How the deserted industrial landscapes of Scotland can lend themselves to poetry was demonstrated last week by two powerful little poems about bings or slag heaps. Disused railway tracks prompted today’s elegiac reflection by Tom Pow. The poem was first published by Canongate in 1987 and is included in The Edinburgh Book of Twentieth-Century  Scottish Poetry (EUP, 2005).
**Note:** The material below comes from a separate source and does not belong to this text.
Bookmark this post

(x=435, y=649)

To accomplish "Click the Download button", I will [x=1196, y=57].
A FAVOURITE STRETCH OF DISUSED RAILWAY

             Dalbeattie to Dumfries Line

Turn sharp right off the forestry track.

~

You’re on a path of large granite chips

shrouded by silver birch. This will lead you

onto the viaduct. Here the birch become

glossy saplings, the stones one long rockery

for wild strawberry, for the palest green tree shoots.

~

From here you can see how well-appointed

the big houses are; their stables boarded up now

and windows broken, but your eye led to them

by the fold of the landscape, by the command

of trees, as surely as in any Claude.

~

A hawk skims the variegated tops

of an arboretum – cyprus, copper beech,

improbable monkey puzzle. Your spirit

goes with it – for you are halfway

to flying here, riding these great arcs of air

With only a mane of rough stone to hold onto.

~

At the end of the viaduct, a broken grey stile.
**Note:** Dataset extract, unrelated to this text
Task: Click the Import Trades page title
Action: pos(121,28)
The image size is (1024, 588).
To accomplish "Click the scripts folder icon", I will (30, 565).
The path weeps into a green baize, stitched

with tiny white stars. A moped, clogged with rust,

stands alone; the garish flowers on its petrol tank

almost fading as you look. Playful ghosts

crowd in on you. Old beech trees

spread their arms in perfect planes.

~

When the path becomes a path again,

it is a sodden mud-track, a fine silt

of rootless earth, whose depth you could not judge,

if not aware of that broken vertebrae beneath.

One pool, clear of the choking tagliatelle of algae,

still shows the sharp edges of a few pinkish pieces

of granite. Everywhere else marsh marigolds

sway imperiously in teased-out stems.